Отчего бывает так не добр человек к самому себе? Отчего он глупую гордость ставит превыше самой любви? Отчего так мучительно трудно быть ему самим собой — именно слабым, всегда одиноким и вечно ждущим защиты, особенно с самыми близкими и родными ему людьми?.. Чего бы, казалось, проще — возьми же, возьми руку, что всегда к тебе милостива, что всегда несет тебе лишь добро, как земля дает хлеб. Но сколь неблагодарны и жестоки люди к земле, их кормящей, столь безжалостно глухи и непреклонны они к тем, для кого и дороже. Тем паче в юности.
Как ни был с постного ужина голоден Дмитрий, он и к столу не присел. Коротко поклонившись матушке и ее сотрапезникам, взял лишь с подноса у девки ломоть духовитого хлеба и повернулся на выход.

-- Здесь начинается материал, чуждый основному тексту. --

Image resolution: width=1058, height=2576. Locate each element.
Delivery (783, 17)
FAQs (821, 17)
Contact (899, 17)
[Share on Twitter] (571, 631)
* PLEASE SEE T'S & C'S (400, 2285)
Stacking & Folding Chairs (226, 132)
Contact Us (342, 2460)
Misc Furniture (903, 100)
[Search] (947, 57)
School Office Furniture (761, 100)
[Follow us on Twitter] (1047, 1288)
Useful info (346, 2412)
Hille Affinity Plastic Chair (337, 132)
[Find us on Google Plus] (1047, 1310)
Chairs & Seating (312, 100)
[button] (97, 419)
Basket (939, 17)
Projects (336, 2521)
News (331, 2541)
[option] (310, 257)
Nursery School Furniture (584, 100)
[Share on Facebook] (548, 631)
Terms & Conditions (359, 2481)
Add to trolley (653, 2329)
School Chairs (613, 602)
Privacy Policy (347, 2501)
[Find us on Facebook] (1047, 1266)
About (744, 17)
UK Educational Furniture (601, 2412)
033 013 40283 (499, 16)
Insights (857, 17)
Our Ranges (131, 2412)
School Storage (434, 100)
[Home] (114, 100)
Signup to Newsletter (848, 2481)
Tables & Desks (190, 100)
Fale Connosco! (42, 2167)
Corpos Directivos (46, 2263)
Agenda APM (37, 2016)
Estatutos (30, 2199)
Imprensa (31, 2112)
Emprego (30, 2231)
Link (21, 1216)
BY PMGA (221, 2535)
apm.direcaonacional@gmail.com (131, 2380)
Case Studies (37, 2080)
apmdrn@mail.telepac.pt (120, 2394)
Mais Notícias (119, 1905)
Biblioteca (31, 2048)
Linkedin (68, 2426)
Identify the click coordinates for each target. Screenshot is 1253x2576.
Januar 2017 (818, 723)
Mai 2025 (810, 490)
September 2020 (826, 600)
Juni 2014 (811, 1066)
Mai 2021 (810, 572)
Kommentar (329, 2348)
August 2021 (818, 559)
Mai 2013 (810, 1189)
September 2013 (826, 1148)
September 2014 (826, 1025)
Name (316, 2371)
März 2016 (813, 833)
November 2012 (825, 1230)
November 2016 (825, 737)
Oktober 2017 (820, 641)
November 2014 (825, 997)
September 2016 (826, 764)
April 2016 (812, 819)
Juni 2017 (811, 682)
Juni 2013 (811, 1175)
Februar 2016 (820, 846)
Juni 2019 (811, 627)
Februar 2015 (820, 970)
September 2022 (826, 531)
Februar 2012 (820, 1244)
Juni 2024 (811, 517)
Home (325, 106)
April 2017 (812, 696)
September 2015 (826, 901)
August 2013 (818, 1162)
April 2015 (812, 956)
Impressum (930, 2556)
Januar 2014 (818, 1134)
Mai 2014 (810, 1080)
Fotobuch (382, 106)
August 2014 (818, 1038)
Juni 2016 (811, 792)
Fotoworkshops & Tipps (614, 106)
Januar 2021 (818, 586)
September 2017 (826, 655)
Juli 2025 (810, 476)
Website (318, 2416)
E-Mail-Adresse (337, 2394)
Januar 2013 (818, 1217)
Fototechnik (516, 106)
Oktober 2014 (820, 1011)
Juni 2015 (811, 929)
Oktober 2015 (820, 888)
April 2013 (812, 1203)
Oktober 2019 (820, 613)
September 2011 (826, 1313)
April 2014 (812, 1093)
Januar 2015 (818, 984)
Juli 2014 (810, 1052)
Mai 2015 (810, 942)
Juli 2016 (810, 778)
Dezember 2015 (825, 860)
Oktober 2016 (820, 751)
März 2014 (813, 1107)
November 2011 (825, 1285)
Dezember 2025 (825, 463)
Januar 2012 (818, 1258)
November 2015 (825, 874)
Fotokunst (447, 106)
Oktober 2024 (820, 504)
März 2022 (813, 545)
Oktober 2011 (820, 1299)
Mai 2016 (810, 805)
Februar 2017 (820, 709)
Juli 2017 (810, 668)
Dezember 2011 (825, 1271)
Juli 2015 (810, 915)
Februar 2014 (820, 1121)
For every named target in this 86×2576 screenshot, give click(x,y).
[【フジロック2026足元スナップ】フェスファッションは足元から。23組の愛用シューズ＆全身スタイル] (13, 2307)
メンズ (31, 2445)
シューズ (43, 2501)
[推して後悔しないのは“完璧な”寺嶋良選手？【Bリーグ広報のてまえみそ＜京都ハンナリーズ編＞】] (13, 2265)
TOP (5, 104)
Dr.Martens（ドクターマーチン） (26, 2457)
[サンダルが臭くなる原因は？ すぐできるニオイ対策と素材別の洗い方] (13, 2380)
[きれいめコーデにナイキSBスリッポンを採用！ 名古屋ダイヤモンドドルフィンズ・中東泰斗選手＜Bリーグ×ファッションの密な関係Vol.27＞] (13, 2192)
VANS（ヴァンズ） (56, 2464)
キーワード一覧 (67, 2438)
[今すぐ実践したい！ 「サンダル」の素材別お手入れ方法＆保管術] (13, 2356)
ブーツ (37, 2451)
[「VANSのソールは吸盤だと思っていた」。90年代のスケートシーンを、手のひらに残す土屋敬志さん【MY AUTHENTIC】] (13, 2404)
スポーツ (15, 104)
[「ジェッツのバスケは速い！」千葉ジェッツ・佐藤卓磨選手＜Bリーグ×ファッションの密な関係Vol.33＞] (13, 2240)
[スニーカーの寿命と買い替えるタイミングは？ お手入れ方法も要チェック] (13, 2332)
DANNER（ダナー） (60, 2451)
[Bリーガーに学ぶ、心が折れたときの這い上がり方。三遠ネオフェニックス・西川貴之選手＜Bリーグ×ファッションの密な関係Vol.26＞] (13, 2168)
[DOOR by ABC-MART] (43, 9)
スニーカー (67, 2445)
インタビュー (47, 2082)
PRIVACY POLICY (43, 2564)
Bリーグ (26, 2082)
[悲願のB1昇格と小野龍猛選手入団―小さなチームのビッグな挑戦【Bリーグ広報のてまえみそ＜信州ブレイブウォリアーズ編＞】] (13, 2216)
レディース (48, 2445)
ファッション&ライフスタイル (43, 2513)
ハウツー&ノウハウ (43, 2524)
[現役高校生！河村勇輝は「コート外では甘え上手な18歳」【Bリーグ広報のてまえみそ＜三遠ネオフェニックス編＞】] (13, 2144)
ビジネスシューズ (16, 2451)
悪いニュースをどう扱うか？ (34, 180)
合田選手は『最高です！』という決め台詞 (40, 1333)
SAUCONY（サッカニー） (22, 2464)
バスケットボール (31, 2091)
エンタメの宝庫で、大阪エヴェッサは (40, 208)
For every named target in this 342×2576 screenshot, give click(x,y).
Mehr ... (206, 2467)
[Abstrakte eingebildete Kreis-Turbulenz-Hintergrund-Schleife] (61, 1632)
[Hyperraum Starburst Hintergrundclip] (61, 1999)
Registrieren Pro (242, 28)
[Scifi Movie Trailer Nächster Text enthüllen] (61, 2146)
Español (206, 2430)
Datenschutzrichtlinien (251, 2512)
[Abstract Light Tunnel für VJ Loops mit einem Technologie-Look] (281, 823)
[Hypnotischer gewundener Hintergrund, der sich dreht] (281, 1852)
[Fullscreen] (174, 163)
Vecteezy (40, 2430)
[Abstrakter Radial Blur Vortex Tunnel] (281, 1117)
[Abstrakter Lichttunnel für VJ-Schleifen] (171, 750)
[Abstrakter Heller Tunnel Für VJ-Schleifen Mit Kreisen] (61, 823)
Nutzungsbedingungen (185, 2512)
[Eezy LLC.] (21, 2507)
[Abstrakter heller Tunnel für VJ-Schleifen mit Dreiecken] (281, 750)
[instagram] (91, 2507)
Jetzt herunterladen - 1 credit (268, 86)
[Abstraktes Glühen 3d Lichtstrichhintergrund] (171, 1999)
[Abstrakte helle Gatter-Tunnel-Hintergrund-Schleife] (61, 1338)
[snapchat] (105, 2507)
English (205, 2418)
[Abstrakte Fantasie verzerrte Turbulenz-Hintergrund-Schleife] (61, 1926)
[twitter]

Минул миг, что всегда дается Господом людям для примирения и понимания.
— Постой, Дмитрий! Али ты и за стол не сядешь? — попыталась остановить сына Анна Дмитриевна.
— Неколи, матушка, — не оборачиваясь, отнекнулся Дмитрий.
— Куда ж ты ни свет ни заря? — со слабым укором и удивлением снова спросила она.
Дмитрий остановился у притолоки, обернулся, не глядя на мать, ответил:
— В поле, матушка, — зайцев бить.
— Чаю я, не ко времени! — как могла строго, произнесла Анна Дмитриевна. Слова прозвучали значительно. В те слова попыталась она вместить то, что чуяло ее сердце.
Дмитрий долгим взглядом взглянул на мать, словно проник в то скрытное от других, о чем она говорила.